** Start Text segment **
Calculating Gambling Income
Sec. 165(d) allows a deduction for losses from wagering transactions only to the extent of gains therefrom.20 Gambling winnings are defined in Sec. 3402(q)(4)(A) as proceeds from a wager that is determined by reducing the amount received by the amount of the wager. Literally construed, this means that each pull of the lever or push of the button on a slot machine, hand of blackjack or spin of a roulette wheel is an individual wager that may result in gambling winnings.
The Service’s position is: “a gambling gain is the difference between wagering proceeds received and the amount wagered on a gambling transaction. I.R.C. section 1001(a) defines gain as [the] difference between amount realized and [the] adjusted basis.”21 However, the IRS also admits a problem with the position that the cost of a winning wager should be excluded from gross income. In determining what constitutes a winning wager, it concedes, "[t]here is a definitional problem of one gambling transaction.” (Emphasis added.) The Service’s guidance continues, “[a]lthough the purchase of a lottery ticket or a bet on a horse race seems to be an individual transaction, one hand of a poker game or one pull of the lever of a slot machine may not be one gambling transaction. This seems to be a factual issue which varies in accordance with the nature of the wager.” In Letter Ruling 8123015,22 the Service stated that a wagering transaction for purposes of withholding taxes is one in which all wagers are identical because bets are placed on the same animal (or team) to win the contest. If the wagers are not identical, there is more than one wagering transaction.
** End Text segment **
Problems:
(1) Quote the passage on gambling income word for word, from "Calculating Gambling Income" to "in gambling winnings.".
(2) In the passage on gambling income, which section of the code defines gambling winnings?
The material that comes next has no connection to the passage on gambling income.
** Start Recorded information **
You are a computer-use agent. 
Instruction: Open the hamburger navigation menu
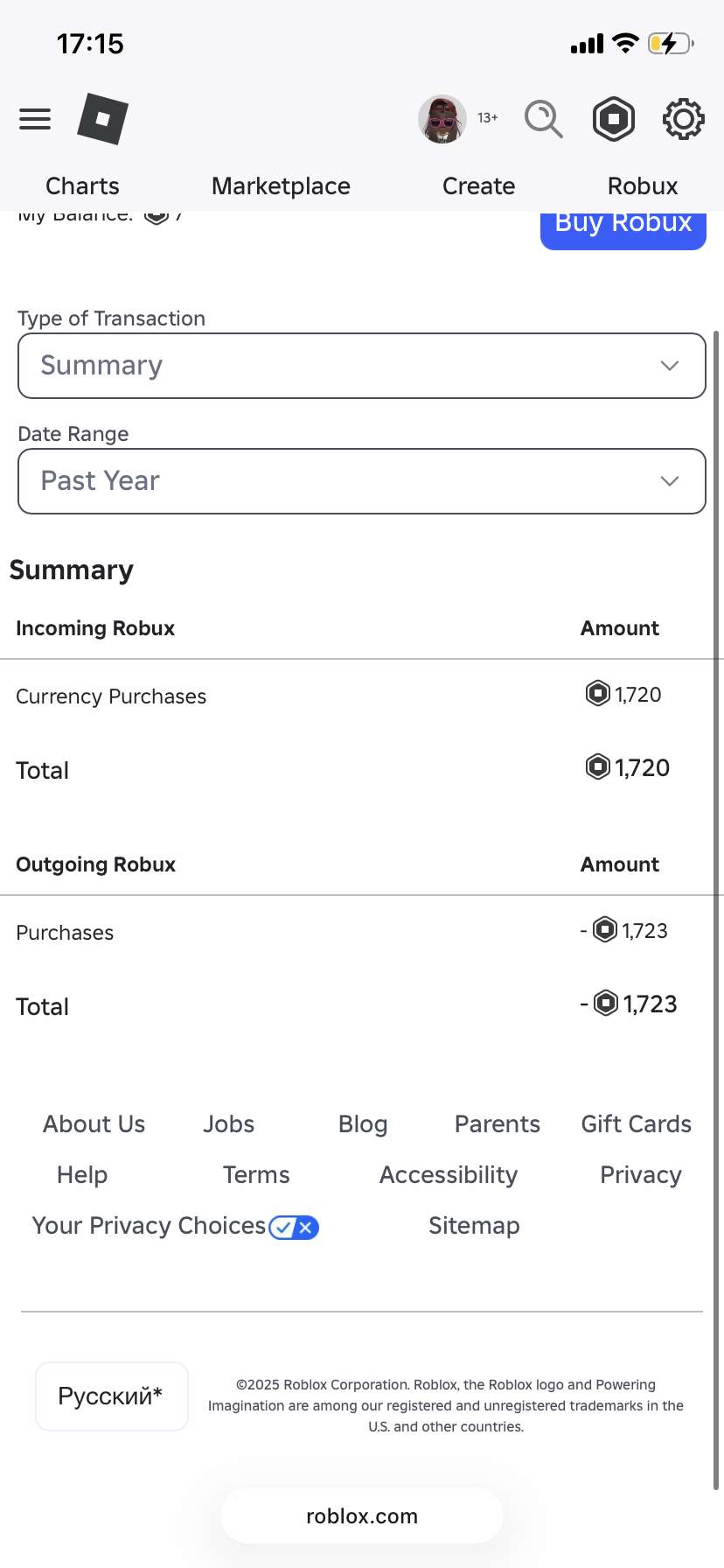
** End Recorded information **
Results of the exercise:
(1)
Calculating Gambling Income
Sec. 165(d) allows a deduction for losses from wagering transactions only to the extent of gains therefrom.20 Gambling winnings are defined in Sec. 3402(q)(4)(A) as proceeds from a wager that is determined by reducing the amount received by the amount of the wager. Literally construed, this means that each pull of the lever or push of the button on a slot machine, hand of blackjack or spin of a roulette wheel is an individual wager that may result in gambling winnings.

(2) Sec. 3402(q)(4)(A)